### Required action A
Quote the Varian earnings preview word for word, starting with "Varian Medical Systems" and going on through "7% year over year.".
### Required action B
In the Varian earnings preview, how large was the company's backlog at the end of the third quarter?

### Passage for review
........
Varian Medical Systems (VAR) is slated to report fourth quarter fiscal 2010 (ending September 30) results on Thursday, October 28. The company expects earnings per share in the range of 80 cents to 83 cents for the fourth quarter and in a band of $2.90 to $2.93 for fiscal 2010. The current Zacks Consensus Estimate for the fourth quarter is 84 cents, representing an estimated year-over-year increase of 8.04%.
Third Quarter Recap
Varian posted third-quarter 2010 adjusted (excluding one-time items) earnings per share from continuing operations of 74 cents, beating the Zacks Consensus Estimate of 65 cents. Total revenue was $578 million, up 13% year over year in constant currency, ahead of the Zacks Consensus Estimate of $569 million.
Varian’s net orders came in at $629 million, up 15% in constant currency. The backlog at the end of the quarter stood at $2.1 billion, up 7% year over year.
Revenues from Varian’s Oncology Systems segment, consisting of radiotherapy, brachytherapy, and radiosurgery products, amounted to $456 million, up 6% year over year. Revenues from the company’s X-Ray Products segment, consisting of X-ray tubes and digital detectors for imaging without films, stood at $102 million, up 52% year over year. This segment benefited from rapidly growing demand for medical, industrial and security-oriented X-Ray products.
Estimate Revision Trend
Agreement: Estimate revisions for the fourth quarter and fiscal 2010 are equally biased in the upward direction. Out of a total of 11 analysts currently covering the stock, one raised his/her estimate in the past week, with two upward revisions in the past month. There were no downward revisions over the same timeframes.
........
### Source data
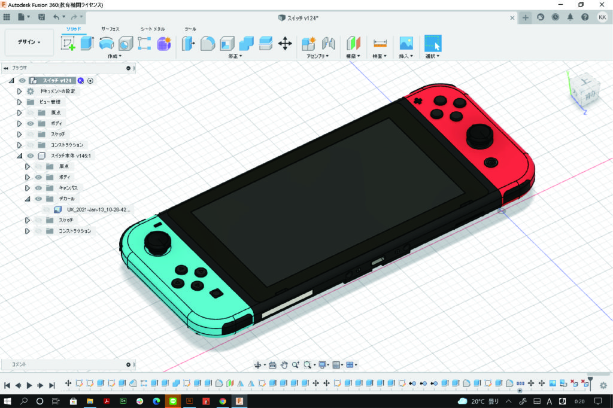Image resolution: width=613 pixels, height=408 pixels.
Task: Expand the ドキュメントの設定 node
Action: 19,91
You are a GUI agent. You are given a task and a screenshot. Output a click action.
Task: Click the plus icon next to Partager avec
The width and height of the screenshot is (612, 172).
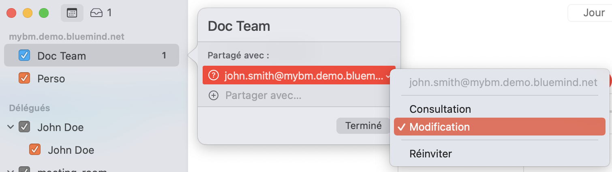click(x=213, y=96)
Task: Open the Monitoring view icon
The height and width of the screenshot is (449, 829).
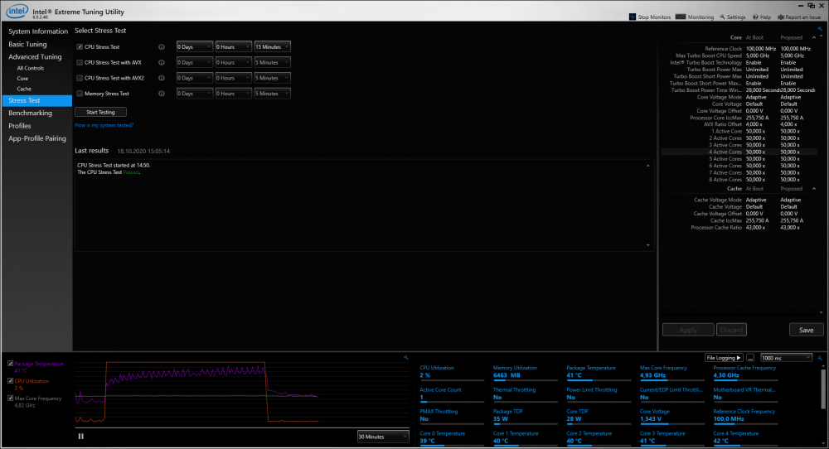Action: pos(681,17)
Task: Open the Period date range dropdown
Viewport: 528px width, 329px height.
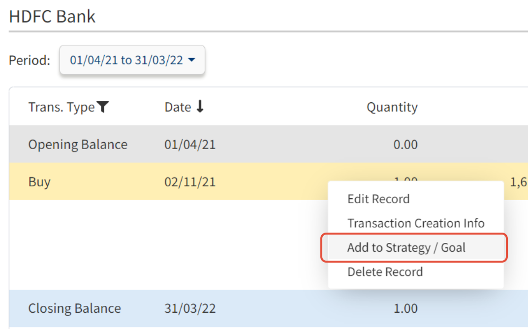Action: coord(132,60)
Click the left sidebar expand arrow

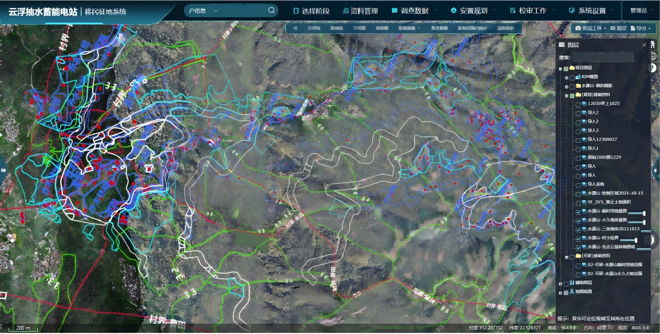pos(3,170)
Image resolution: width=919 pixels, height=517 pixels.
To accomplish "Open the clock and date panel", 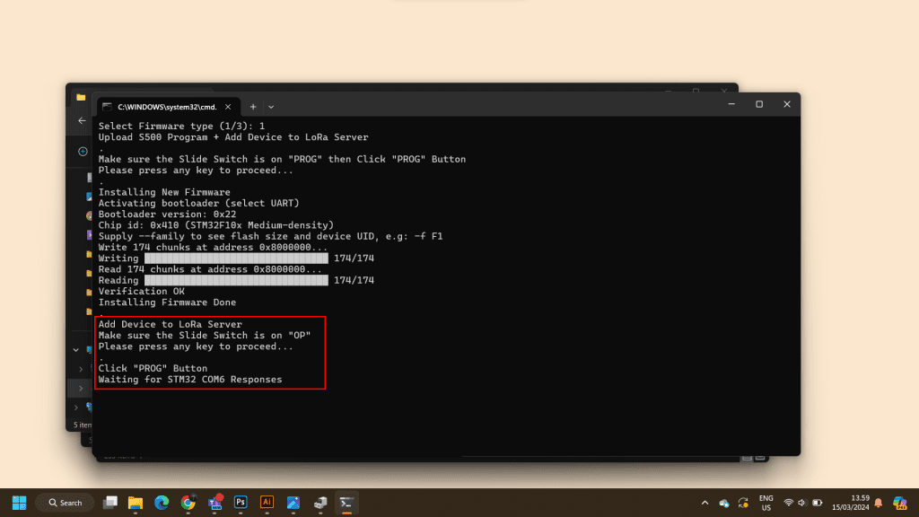I will pos(860,503).
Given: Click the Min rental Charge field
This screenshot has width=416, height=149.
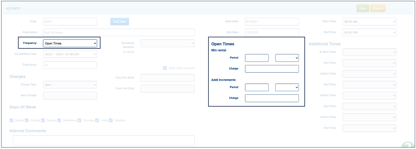Looking at the screenshot, I should (272, 69).
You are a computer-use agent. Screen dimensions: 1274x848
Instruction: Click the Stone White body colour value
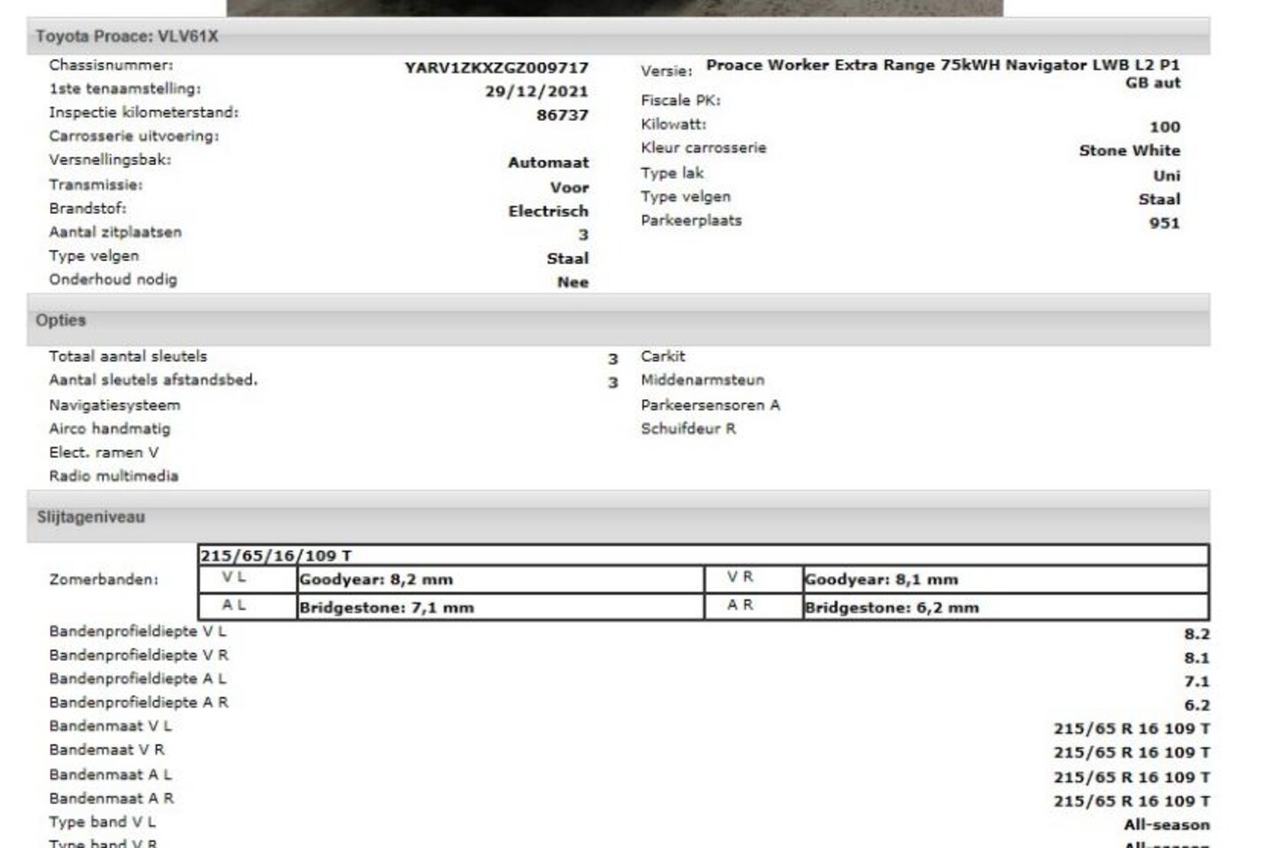[x=1128, y=151]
........
### Solution A
Varian Medical Systems (VAR) is slated to report fourth quarter fiscal 2010 (ending September 30) results on Thursday, October 28. The company expects earnings per share in the range of 80 cents to 83 cents for the fourth quarter and in a band of $2.90 to $2.93 for fiscal 2010. The current Zacks Consensus Estimate for the fourth quarter is 84 cents, representing an estimated year-over-year increase of 8.04%.
Third Quarter Recap
Varian posted third-quarter 2010 adjusted (excluding one-time items) earnings per share from continuing operations of 74 cents, beating the Zacks Consensus Estimate of 65 cents. Total revenue was $578 million, up 13% year over year in constant currency, ahead of the Zacks Consensus Estimate of $569 million.
Varian’s net orders came in at $629 million, up 15% in constant currency. The backlog at the end of the quarter stood at $2.1 billion, up 7% year over year.

### Solution B
$2.1 billion, up 7% year over year.